Il dibattito su un'unione fiscale probabilmente entrerà nel vivo già questa settimana con la presentazione da parte della Commissione Ue delle tre proposte per gli Eurobond garantiti vicendevolmente dagli stati. Proposta che fino ad oggi è stata osteggiata principalmente da Berlino. Discussione che continuerà al summit europeo del 9 dicembre.

Titoli di stato italiani e spagnoli oltre il 9%, possibili pressioni anche sui Bund
Fino a quando non si giungerà a conclusioni concrete le tensioni sui mercati si manterranno molto alte e Credit Suisse ipotizza un deciso incremento dei rendimenti dei titoli di stato. Le attese, in uno scenario di acuirsi della crisi del debito sovrano, sono pertanto di un aumento delle pressioni sui titoli di stato dei Paesi periferici e non solo. I rendimenti dei titoli di stato italiani e spagnoli sono visti da Credit Suisse salire oltre il 9%, quelli francesi al 5% e anche i Bund tedeschi potrebbero vedere i propri rendimenti salire nella fase più critica della crisi.

Possibile un sell-off simile a quello di inizio 2009, rifugio nei Treasury
Di contro i rendimenti dei titoli di stato Usa dovrebbero scendere ancora - o almeno non salire - nonostante il rafforzamento dei dati sulla congiuntura Usa nella parte finale dell'anno.

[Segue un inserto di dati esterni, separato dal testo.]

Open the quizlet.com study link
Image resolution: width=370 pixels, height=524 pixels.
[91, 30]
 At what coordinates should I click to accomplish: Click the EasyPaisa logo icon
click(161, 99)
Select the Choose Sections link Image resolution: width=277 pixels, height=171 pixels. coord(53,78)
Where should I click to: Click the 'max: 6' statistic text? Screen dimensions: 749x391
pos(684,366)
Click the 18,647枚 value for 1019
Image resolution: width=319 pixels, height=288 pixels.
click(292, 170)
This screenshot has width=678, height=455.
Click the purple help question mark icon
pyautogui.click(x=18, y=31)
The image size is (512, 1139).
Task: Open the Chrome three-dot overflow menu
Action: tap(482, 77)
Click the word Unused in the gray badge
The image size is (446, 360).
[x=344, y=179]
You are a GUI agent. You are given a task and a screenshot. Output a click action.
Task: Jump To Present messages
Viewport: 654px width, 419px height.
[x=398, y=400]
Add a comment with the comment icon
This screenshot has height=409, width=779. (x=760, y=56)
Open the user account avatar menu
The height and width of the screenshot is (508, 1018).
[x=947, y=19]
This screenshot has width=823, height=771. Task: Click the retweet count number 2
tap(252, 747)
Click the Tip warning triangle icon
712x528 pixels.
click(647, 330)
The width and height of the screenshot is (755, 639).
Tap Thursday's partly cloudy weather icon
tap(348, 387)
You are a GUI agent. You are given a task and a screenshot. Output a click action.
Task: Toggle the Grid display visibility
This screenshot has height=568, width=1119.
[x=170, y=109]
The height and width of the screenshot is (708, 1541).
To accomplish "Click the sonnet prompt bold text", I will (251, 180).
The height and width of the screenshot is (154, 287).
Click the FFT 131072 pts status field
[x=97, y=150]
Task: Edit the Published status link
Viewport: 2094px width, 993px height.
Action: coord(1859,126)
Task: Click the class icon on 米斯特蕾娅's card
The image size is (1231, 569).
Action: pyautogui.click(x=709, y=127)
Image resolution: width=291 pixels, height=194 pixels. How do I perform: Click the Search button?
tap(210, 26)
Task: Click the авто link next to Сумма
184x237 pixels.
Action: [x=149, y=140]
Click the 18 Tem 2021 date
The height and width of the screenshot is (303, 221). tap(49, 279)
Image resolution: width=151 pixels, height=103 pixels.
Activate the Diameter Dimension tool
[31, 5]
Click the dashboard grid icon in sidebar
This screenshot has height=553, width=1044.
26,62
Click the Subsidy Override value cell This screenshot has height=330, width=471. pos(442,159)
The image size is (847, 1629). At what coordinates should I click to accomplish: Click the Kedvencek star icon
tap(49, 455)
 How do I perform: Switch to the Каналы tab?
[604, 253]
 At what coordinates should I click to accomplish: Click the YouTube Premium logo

Per quanto concerne i mercati azionari la previsione è di un sell-off simile a quello che caratterizzò il primo trimestre del 2009, ma di entità inferiore,  fino a quanto non si perverrà a una soluzione politica della crisi.
"Il destino dell'euro sta per esser deciso - conclude il report del Credit Suisse -  e la pressione per arrivare ai necessari passi in avanti sul piano politico arriverà con ogni probabilità dagli investitori alla ricerca di una protezione contro le conseguenze assolutamente catastrofiche di un collasso dell'euro".